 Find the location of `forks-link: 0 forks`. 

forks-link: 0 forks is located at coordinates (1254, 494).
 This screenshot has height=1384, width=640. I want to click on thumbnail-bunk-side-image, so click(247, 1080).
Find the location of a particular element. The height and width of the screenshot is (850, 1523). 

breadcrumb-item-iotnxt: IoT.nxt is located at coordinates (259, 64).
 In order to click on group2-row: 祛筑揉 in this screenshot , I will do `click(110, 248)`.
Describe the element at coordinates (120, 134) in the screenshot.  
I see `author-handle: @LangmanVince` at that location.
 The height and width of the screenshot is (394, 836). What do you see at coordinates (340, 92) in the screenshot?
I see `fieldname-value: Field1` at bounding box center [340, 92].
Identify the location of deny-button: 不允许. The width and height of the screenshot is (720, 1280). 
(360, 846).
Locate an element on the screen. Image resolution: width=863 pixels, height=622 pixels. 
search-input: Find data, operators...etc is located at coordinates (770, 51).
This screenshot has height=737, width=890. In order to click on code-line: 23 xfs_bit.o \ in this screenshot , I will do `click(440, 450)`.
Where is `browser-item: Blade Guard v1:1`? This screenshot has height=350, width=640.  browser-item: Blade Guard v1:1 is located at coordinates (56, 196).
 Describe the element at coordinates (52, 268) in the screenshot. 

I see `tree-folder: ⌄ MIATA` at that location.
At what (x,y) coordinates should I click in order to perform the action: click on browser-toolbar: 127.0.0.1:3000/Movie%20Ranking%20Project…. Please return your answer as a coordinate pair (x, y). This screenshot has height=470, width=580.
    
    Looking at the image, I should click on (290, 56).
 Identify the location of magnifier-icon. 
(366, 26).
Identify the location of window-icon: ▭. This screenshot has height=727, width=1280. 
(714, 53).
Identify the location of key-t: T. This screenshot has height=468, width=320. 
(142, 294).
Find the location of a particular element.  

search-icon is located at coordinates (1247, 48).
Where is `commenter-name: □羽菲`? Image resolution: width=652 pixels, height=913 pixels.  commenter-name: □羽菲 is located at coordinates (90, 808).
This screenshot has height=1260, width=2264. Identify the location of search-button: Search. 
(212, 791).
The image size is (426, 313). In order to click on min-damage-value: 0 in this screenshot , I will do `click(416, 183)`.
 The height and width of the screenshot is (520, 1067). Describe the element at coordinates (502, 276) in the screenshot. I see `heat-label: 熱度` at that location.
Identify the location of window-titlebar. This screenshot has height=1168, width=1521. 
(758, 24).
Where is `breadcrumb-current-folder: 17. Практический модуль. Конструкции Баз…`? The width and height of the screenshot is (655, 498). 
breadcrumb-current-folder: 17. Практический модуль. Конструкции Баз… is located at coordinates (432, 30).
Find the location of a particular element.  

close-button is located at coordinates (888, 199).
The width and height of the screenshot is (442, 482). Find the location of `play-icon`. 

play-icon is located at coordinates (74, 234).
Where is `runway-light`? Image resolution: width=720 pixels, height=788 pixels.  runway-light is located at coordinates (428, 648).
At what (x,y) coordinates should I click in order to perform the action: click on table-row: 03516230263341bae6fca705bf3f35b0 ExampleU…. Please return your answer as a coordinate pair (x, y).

§

Find each line above that contains the word "should", and copy those lines.

ANSWER FOR THIS EXERCISE
At what (x,y) coordinates should I click in order to perform the action: click on browser-toolbar: 127.0.0.1:3000/Movie%20Ranking%20Project…. Please return your answer as a coordinate pair (x, y). This screenshot has height=470, width=580.
    Looking at the image, I should click on (290, 56).
At what (x,y) coordinates should I click in order to perform the action: click on table-row: 03516230263341bae6fca705bf3f35b0 ExampleU…. Please return your answer as a coordinate pair (x, y).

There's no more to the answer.